Changelog:

  • 27 Sep 2023: add section on file descriptors
  • 6 Oct 2023: correct duplicated Y to X in dup2 description
  • 9 Oct 2023: merge material in kernel reading section on processes+threads here
  • 10 Oct 2023: reference both pthreads API + synchronization write-up in last section

1 Terminology

1.1 Multitasking

Multitasking is a generic term for having multiple flows through code occurring concurrently.

Preemptive multitasking is multitasking where the scheduling of which task has access to the processor and related resources is controlled by the OS, hardware, or other system external to the task itself, and the task’s access to them can be preempted, or taken away, from it by an asynchronous event like an interrupt.

Cooperative multitasking is multitasking where the scheduling of which task has access to the processor and related resources is controlled by a library that must be manually invoked by code that is willing to lose control of the resource.

1.2 Processes

A process is a software-only operating system construct that roughly parallels the end-user idea of a running program.
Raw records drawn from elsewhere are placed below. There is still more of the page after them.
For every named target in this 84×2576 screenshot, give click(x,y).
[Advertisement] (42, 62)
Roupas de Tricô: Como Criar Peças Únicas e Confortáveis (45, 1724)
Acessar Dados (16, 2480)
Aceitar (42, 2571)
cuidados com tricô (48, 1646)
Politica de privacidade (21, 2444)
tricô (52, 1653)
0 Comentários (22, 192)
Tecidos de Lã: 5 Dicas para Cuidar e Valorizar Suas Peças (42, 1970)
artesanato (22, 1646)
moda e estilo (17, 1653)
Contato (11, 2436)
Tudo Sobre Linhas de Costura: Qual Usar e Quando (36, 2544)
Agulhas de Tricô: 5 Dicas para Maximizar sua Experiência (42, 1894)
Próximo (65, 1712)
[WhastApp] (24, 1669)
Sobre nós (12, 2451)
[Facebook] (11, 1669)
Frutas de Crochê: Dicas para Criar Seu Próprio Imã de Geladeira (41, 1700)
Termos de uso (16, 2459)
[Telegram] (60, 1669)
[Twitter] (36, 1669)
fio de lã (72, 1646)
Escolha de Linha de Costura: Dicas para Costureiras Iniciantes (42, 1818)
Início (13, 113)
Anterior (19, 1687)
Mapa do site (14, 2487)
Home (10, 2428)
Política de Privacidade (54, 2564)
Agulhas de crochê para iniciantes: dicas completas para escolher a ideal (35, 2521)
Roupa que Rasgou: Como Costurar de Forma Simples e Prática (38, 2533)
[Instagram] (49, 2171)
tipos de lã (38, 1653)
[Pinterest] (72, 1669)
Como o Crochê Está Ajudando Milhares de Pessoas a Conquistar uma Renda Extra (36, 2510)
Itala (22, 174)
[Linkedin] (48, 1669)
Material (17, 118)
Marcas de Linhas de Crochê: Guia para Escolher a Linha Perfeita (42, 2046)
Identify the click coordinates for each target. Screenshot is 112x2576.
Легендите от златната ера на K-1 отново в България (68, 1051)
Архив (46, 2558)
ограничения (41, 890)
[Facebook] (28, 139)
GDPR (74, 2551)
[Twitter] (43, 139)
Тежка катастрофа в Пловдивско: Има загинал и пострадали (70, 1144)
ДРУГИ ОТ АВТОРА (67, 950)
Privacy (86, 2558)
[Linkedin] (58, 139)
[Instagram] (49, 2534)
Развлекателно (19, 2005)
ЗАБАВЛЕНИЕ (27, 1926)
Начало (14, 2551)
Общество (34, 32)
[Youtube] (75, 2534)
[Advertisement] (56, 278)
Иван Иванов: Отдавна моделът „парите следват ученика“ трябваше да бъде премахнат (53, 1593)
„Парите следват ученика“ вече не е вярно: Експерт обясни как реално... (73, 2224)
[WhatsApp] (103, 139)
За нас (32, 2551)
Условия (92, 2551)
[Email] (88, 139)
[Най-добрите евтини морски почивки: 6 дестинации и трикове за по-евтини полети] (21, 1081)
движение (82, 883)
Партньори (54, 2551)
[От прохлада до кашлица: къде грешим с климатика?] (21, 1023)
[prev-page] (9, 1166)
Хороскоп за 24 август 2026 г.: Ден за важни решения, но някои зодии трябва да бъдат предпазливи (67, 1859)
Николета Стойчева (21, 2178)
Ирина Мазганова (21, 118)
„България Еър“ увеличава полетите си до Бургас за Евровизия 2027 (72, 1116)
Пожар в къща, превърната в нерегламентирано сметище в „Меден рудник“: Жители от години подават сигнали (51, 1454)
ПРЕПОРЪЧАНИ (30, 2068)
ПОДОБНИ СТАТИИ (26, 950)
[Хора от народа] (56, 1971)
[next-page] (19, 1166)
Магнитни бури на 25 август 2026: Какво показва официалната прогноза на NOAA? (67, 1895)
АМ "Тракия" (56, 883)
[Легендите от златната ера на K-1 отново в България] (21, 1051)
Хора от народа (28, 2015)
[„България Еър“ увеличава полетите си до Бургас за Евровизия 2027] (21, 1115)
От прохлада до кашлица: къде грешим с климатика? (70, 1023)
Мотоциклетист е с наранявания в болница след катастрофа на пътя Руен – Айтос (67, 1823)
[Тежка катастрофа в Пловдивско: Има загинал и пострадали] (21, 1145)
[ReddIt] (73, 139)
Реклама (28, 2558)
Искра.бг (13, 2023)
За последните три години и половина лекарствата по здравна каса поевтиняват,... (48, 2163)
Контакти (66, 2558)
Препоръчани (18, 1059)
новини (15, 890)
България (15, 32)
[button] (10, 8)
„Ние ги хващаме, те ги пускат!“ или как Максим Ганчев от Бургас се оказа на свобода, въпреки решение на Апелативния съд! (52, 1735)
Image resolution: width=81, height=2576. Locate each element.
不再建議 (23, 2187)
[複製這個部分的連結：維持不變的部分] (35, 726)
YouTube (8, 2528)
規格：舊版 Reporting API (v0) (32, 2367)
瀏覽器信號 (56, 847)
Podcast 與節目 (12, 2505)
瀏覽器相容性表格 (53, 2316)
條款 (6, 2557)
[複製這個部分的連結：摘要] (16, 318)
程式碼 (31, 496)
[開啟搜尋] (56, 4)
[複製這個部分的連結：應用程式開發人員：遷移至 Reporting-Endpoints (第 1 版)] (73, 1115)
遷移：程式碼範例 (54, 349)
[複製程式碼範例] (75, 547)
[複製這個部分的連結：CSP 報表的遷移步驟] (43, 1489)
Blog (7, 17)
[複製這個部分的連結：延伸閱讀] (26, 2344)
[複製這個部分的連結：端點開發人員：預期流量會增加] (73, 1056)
A process has a full complement of private state: program registers, condition codes, virtual address space, kernel-managed resources like file descriptors, etc.

The process abstraction provides a kind of virtual machine, with its own equivalent of processor cores and of memory. To implement these, the operating system maintains a variety of data structures inside kernel-only memory to help track different processes. Portions of those structures relating to one process at a time1 are loaded into hardware-accessible registers and memory so that the hardware mechanisms will cause running code to interact with the appropriate process’s memory and other state.

1.2.1 Virtual address spaces

We call the process’s equivalent of memory a virtual address space.

Since each process has its own virtual address space, it can use memory without worrying about interfering with other programs accidentally.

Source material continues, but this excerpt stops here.